Yield-seeking investors, in general, are showing renewed interest in securities backed by soured loans, though observers caution that much of the deals’ value depends on the servicer’s ability to work with borrowers to get the underlying loans back on track.
“The servicer must be hands-on, and experienced with NPL loans,” Eric Burner, a partner at law firm Hunton & Williams, told the trade publication International Financing Review recently. “To the extent that you can modify the loan, you want to have a servicer that can work that out and not drag their feet.”
Standard & Poor’s has rated Vericrest an “above average” servicer in its chosen niches, saying it “effectively seeks to provide a balance between optimizing investors’ interests and keeping borrowers in their homes.” Then again S&P, along with other ratings firms, played a key role in the mortgage meltdown by giving dicey mortgage securities its coveted AAA rating.
In its statement, Vericrest said it would name Schneider’s successor “in due course.” Inside Mortgage Finance, an industry publication, had reported that a leading candidate is a former executive at Countrywide Financial.
Regardless of who’s running it, Vericrest is about to get bigger: Last month it announced a merger with Caliber Funding, a mortgage lender also owned by Lone Star.
Caliber says it originates an average of $656 million in home loans each month; once the deal closes later this year, the combined company will operate in all phases of the mortgage business, from origination to securitization.
Could a new WaMu be quietly growing on the north Texas plains?
Drew DeSilver, email@example.com
Schultz gets a comic-book bio
Just in time for Emerald City Comicon next weekend, a comic-book publisher in Vancouver, Wash., has issued a comic-book biography of Starbucks CEO Howard Schultz.
It’s a decent piece of nonfiction, covering the high points starting with Schultz’s high-school and college football career and touching on conflicts and public-image problems surrounding his ownership of the Seattle Sonics.
The comic book, which retails for $3.99 in print and $1.99 digitally, refreshingly does not claim Schultz founded Starbucks or that the chain’s first store is the one inside Pike Place Market.
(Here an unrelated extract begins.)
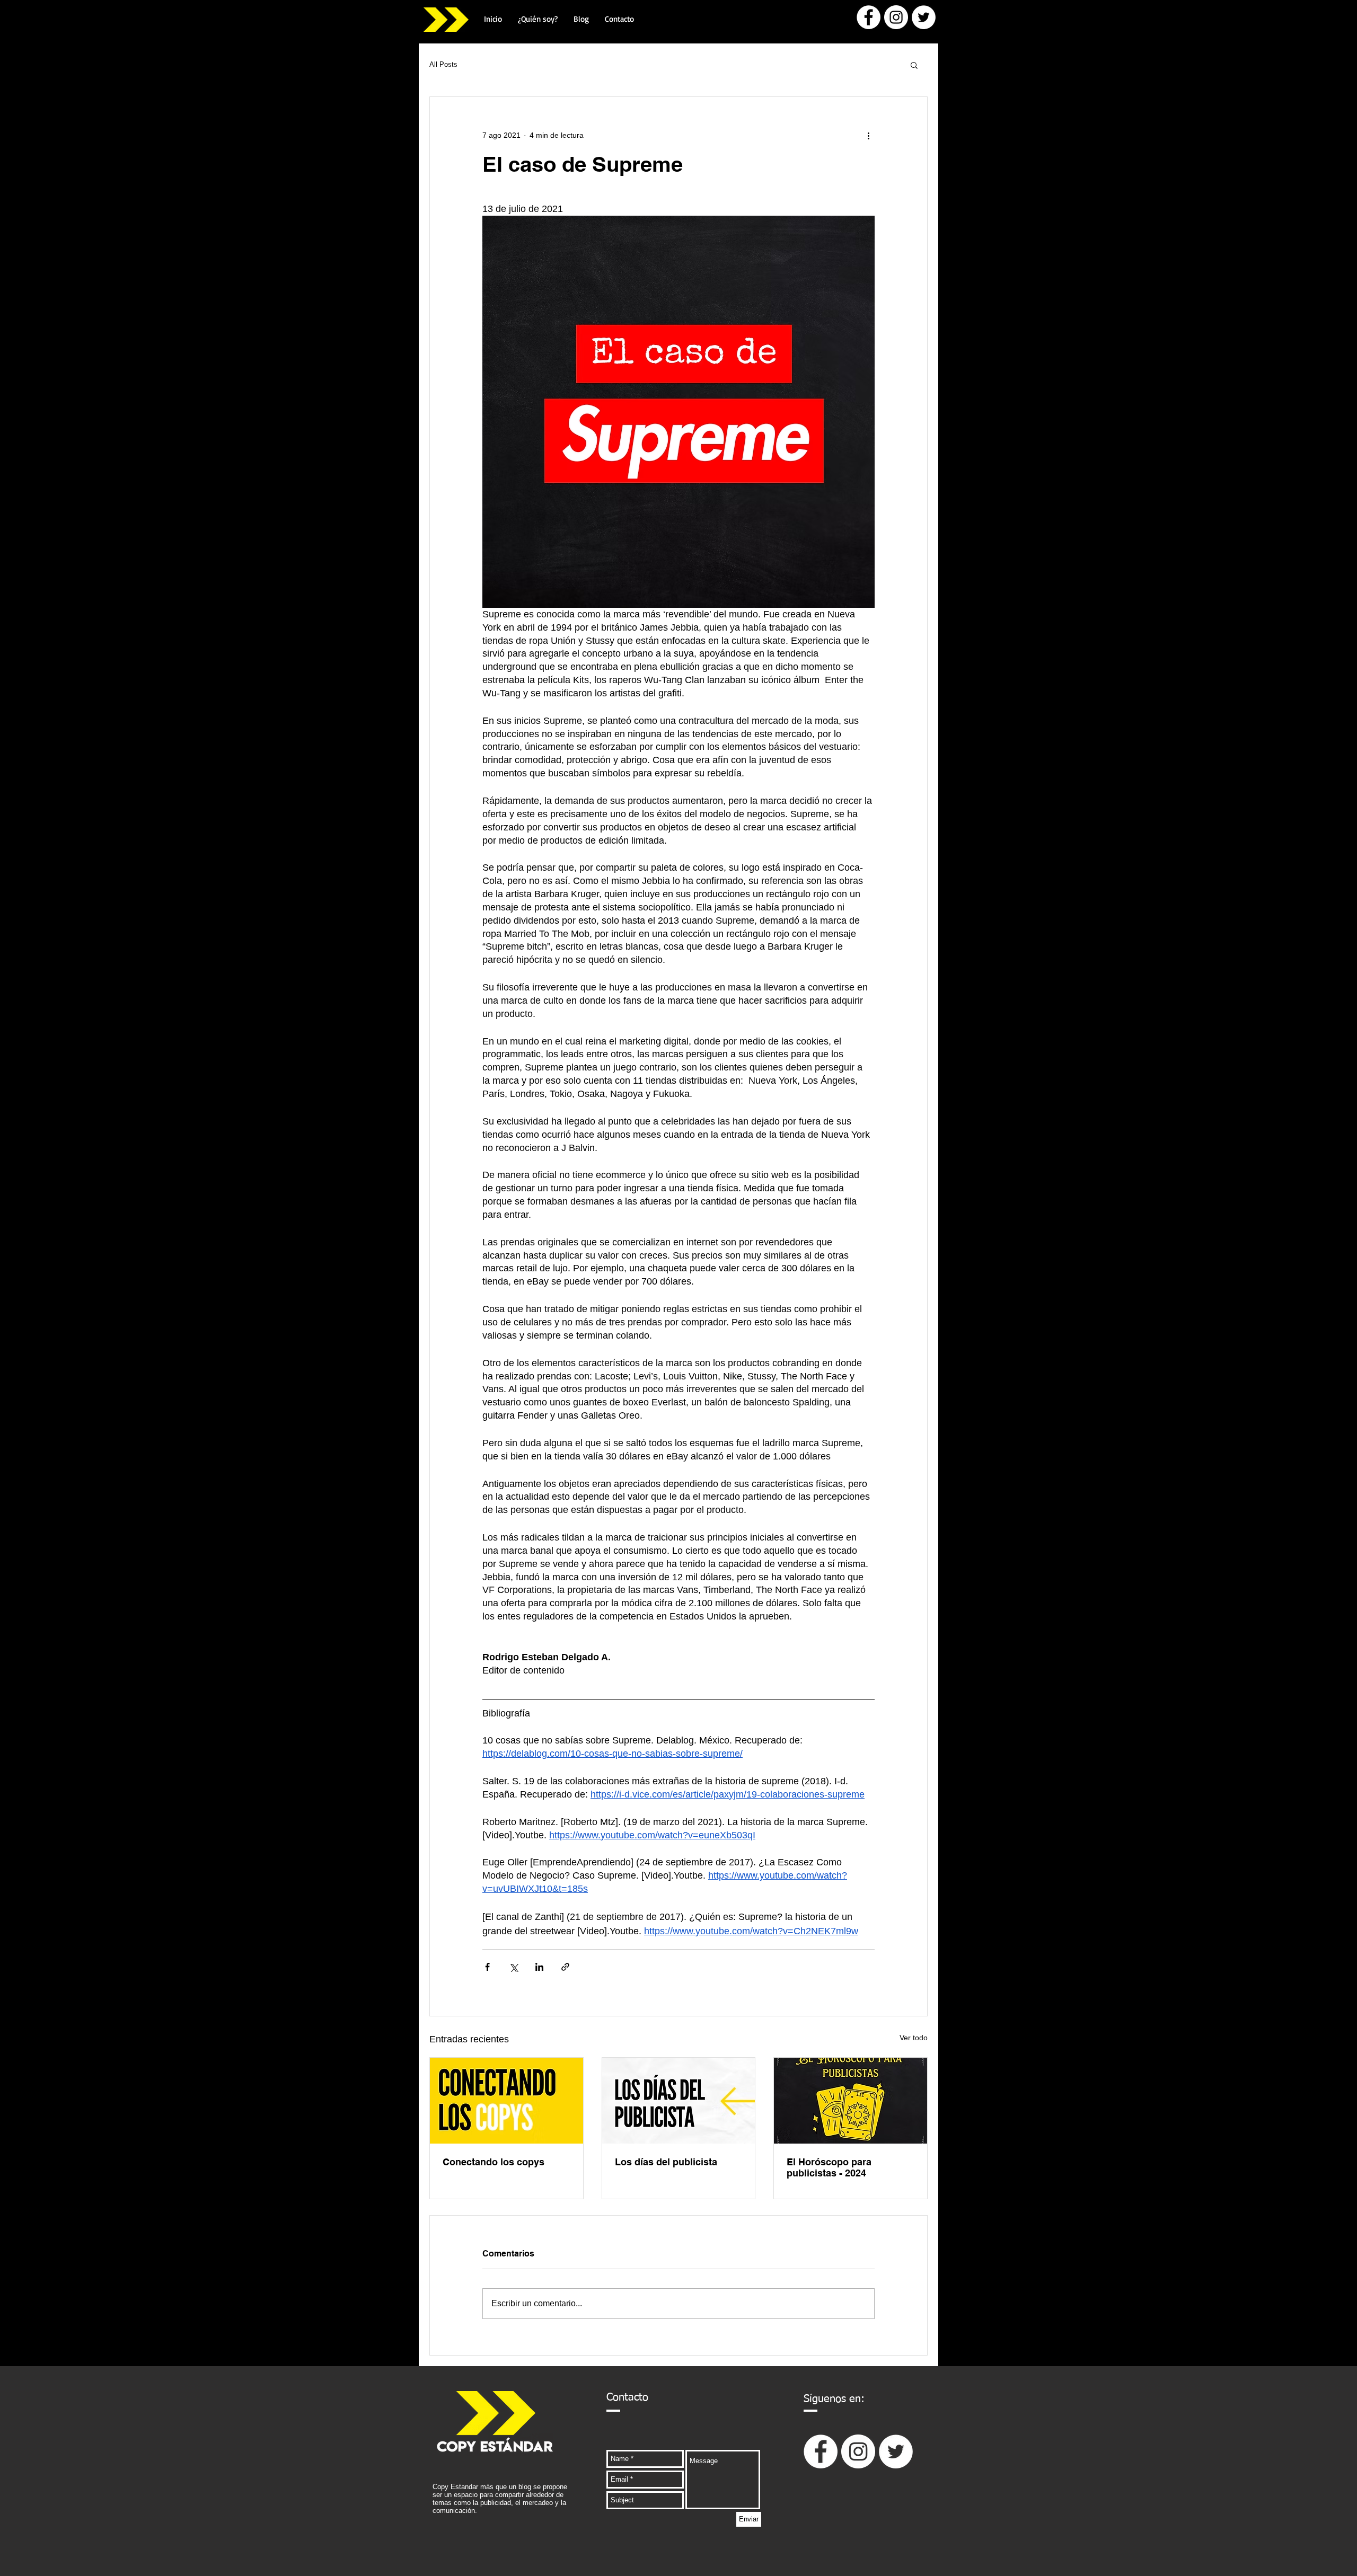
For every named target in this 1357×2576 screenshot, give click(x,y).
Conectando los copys (493, 2161)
“I read his biography and ended up getting really fascinated by him,” said Darren Davis, who owns the two-person publishing company Bluewater Productions.
“It gets old telling Justin Bieber’s and Lady Gaga’s stories,” he added.
Not that Bluewater is new to business stories. It has biographies of Bill Gates, Steve Jobs and Mark Zuckerberg, and a comic-book biography of Melinda Gates is in the works.
Davis likes that unlike entertainment celebrities, business leaders and their stories are less well known. “How many people really know the name of Starbucks’ CEO? In the Northwest, maybe. But all over, no.”
Sometimes his subjects cooperate, checking facts and suggesting a favorite nonprofit whose ads will appear in the comic books at no cost to the charity.
In the case of Starbucks, Schultz did not participate, Davis said. “We never heard back” from his public-relations team.